Afin de mieux protéger la vie privée
des utilisateurs du DNS, le RFC 7858 normalise comment faire du DNS sur
TLS, le chiffrement
empêchant la lecture des requêtes et réponses DNS. Mais le
chiffrement sans authentification n'a
qu'un intérêt limité. Notamment, il ne protège pas contre un
attaquant actif, qui joue les
hommes du milieu. Le RFC 7858 ne proposait qu'un seul mécanisme
d'authentification, peu pratique, les clés publiques configurées
statiquement dans le client DNS. Ce nouveau RFC décrit d'autres
mécanismes d'authentification, classés selon deux profils, un
Strict (sécurité maximum) et un Opportuniste (disponibilité
maximum).
Le problème de la protection de la vie
privée quand on utilise le DNS
est décrit dans le RFC 7626. Les solutions,
comme toujours quand il s'agit de vie privée, se répartissent en
deux catégories, la minimisation des données (RFC 7816) et le chiffrement (RFC 7858 et RFC 8094). Le
chiffrement protège bien contre un attaquant purement
passif. Mais si celui qui veut écouter les échanges DNS est
capable de lancer des attaques actives (ARP
spoofing, par exemple), le chiffrement ne
suffit pas, il faut le doubler d'une authentification du
serveur. Par exemple, en mars 2014, en
Turquie, l'attaquant (le gouvernement) a
pu détourner le trafic avec
Google Public DNS. Même si Google Public DNS avait permis
le chiffrement, il n'aurait pas servi, lors de cette attaque
active. Sans l'authentification, on risque de parler en chiffré… à l'attaquant.
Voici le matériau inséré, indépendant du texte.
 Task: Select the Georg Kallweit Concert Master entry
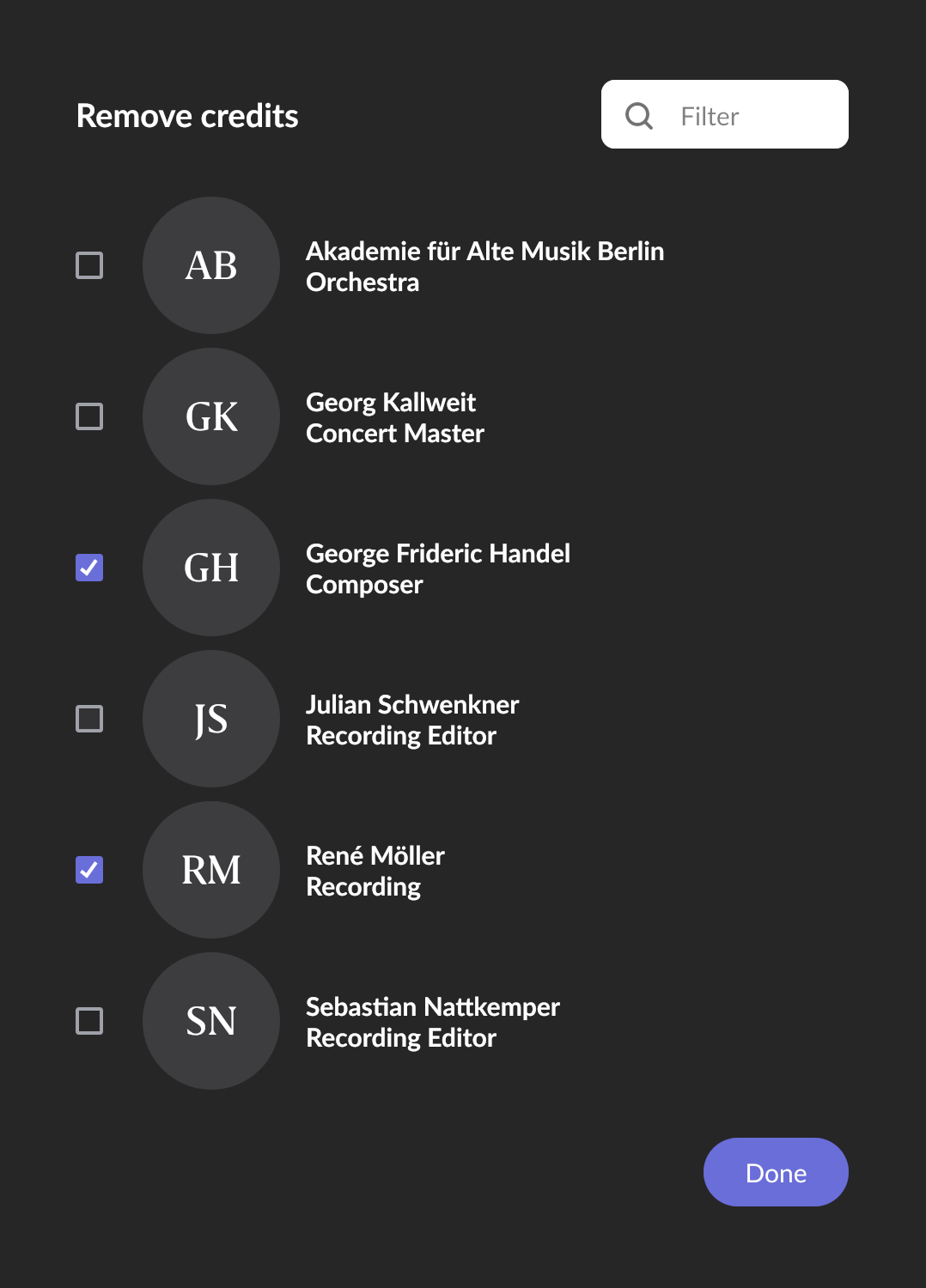pos(394,417)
Le problème de l'authentification, c'est que si elle échoue,
que faut-il faire ? Renoncer à envoyer des requêtes DNS ? Cela
revient à se couper d'Internet. Notre nouveau RFC, considérant
qu'il n'y a pas une solution qui conviendra à tous les cas,
propose deux profils :
- Le profil strict privilégie la confidentialité. Si on ne
peut pas chiffrer et authentifier, on renonce.
- Le profil opportuniste privilégie le fonctionnement du
DNS. Si on ne peut pas authentifier, tant pis, on chiffre sans
authentifier, mais, au moins, on a du DNS.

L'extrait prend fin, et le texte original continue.